INSTRUCTIONS FOR THE TASK: Please copy out the records that follow exactly as they stand.
__________________________________________________
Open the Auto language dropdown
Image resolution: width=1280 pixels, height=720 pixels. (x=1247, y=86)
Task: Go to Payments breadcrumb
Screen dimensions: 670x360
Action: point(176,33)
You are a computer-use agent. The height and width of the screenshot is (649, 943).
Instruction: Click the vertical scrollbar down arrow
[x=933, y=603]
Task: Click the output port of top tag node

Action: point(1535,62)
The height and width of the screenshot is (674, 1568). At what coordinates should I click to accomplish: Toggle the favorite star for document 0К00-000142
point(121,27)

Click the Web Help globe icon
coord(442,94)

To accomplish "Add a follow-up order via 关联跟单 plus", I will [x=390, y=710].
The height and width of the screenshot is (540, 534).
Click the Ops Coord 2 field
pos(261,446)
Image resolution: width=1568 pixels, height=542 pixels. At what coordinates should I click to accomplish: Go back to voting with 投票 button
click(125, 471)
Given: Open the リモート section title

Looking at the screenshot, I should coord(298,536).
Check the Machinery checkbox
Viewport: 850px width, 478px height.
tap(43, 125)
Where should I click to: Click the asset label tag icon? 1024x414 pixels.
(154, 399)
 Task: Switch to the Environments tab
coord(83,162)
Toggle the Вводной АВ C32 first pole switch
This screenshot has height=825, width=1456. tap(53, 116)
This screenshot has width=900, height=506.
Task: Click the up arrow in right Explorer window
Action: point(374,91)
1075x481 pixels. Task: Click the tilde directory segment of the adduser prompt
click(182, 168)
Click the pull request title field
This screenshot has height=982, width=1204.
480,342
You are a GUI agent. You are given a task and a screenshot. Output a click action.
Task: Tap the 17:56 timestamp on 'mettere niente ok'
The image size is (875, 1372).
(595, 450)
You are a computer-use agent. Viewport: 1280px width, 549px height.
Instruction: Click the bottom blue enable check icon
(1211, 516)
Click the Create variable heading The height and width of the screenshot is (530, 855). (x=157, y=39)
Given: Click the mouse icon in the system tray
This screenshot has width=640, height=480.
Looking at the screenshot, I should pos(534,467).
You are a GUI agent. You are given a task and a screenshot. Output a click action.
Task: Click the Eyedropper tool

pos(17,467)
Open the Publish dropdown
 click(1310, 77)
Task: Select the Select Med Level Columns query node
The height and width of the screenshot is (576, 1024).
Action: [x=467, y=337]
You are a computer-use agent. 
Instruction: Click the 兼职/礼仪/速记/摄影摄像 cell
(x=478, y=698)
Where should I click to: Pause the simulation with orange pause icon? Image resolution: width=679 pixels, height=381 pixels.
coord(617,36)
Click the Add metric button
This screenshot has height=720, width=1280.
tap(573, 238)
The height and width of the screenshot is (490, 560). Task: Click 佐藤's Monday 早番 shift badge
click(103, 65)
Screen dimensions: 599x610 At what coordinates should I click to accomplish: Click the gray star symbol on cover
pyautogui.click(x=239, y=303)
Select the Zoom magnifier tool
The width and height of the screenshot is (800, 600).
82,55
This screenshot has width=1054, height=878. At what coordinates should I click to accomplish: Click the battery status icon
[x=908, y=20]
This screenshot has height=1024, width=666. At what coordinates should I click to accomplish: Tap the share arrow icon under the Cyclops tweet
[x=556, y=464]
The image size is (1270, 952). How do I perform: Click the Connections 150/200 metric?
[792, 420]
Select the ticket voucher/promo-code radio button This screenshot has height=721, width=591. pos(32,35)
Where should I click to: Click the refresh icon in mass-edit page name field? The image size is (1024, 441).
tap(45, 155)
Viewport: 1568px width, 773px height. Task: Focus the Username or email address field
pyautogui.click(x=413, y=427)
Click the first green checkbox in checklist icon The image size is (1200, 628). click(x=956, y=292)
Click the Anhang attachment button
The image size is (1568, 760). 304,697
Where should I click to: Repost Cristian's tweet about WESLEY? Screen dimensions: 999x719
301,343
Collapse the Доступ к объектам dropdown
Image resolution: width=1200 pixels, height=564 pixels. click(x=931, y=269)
__________________________________________________
RESPONSE:
Open the Auto language dropdown
Image resolution: width=1280 pixels, height=720 pixels. (x=1247, y=86)
Task: Go to Payments breadcrumb
Screen dimensions: 670x360
Action: point(176,33)
You are a computer-use agent. The height and width of the screenshot is (649, 943).
Instruction: Click the vertical scrollbar down arrow
[x=933, y=603]
Task: Click the output port of top tag node

Action: point(1535,62)
The height and width of the screenshot is (674, 1568). At what coordinates should I click to accomplish: Toggle the favorite star for document 0К00-000142
point(121,27)

Click the Web Help globe icon
coord(442,94)

To accomplish "Add a follow-up order via 关联跟单 plus", I will [x=390, y=710].
The height and width of the screenshot is (540, 534).
Click the Ops Coord 2 field
pos(261,446)
Image resolution: width=1568 pixels, height=542 pixels. At what coordinates should I click to accomplish: Go back to voting with 投票 button
click(125, 471)
Given: Open the リモート section title

Looking at the screenshot, I should coord(298,536).
Check the Machinery checkbox
Viewport: 850px width, 478px height.
tap(43, 125)
Where should I click to: Click the asset label tag icon? 1024x414 pixels.
(154, 399)
 Task: Switch to the Environments tab
coord(83,162)
Toggle the Вводной АВ C32 first pole switch
This screenshot has height=825, width=1456. tap(53, 116)
This screenshot has width=900, height=506.
Task: Click the up arrow in right Explorer window
Action: point(374,91)
1075x481 pixels. Task: Click the tilde directory segment of the adduser prompt
click(182, 168)
Click the pull request title field
This screenshot has height=982, width=1204.
480,342
You are a GUI agent. You are given a task and a screenshot. Output a click action.
Task: Tap the 17:56 timestamp on 'mettere niente ok'
The image size is (875, 1372).
(595, 450)
You are a computer-use agent. Viewport: 1280px width, 549px height.
Instruction: Click the bottom blue enable check icon
(1211, 516)
Click the Create variable heading The height and width of the screenshot is (530, 855). (x=157, y=39)
Given: Click the mouse icon in the system tray
This screenshot has width=640, height=480.
Looking at the screenshot, I should pos(534,467).
You are a GUI agent. You are given a task and a screenshot. Output a click action.
Task: Click the Eyedropper tool

pos(17,467)
Open the Publish dropdown
 click(1310, 77)
Task: Select the Select Med Level Columns query node
The height and width of the screenshot is (576, 1024).
Action: [x=467, y=337]
You are a computer-use agent. 
Instruction: Click the 兼职/礼仪/速记/摄影摄像 cell
(x=478, y=698)
Where should I click to: Pause the simulation with orange pause icon? Image resolution: width=679 pixels, height=381 pixels.
coord(617,36)
Click the Add metric button
This screenshot has height=720, width=1280.
tap(573, 238)
The height and width of the screenshot is (490, 560). Task: Click 佐藤's Monday 早番 shift badge
click(103, 65)
Screen dimensions: 599x610 At what coordinates should I click to accomplish: Click the gray star symbol on cover
pyautogui.click(x=239, y=303)
Select the Zoom magnifier tool
The width and height of the screenshot is (800, 600).
82,55
This screenshot has width=1054, height=878. At what coordinates should I click to accomplish: Click the battery status icon
[x=908, y=20]
This screenshot has height=1024, width=666. At what coordinates should I click to accomplish: Tap the share arrow icon under the Cyclops tweet
[x=556, y=464]
The image size is (1270, 952). How do I perform: Click the Connections 150/200 metric?
[792, 420]
Select the ticket voucher/promo-code radio button This screenshot has height=721, width=591. pos(32,35)
Where should I click to: Click the refresh icon in mass-edit page name field? The image size is (1024, 441).
tap(45, 155)
Viewport: 1568px width, 773px height. Task: Focus the Username or email address field
pyautogui.click(x=413, y=427)
Click the first green checkbox in checklist icon The image size is (1200, 628). click(x=956, y=292)
Click the Anhang attachment button
The image size is (1568, 760). 304,697
Where should I click to: Repost Cristian's tweet about WESLEY? Screen dimensions: 999x719
301,343
Collapse the Доступ к объектам dropdown
Image resolution: width=1200 pixels, height=564 pixels. click(x=931, y=269)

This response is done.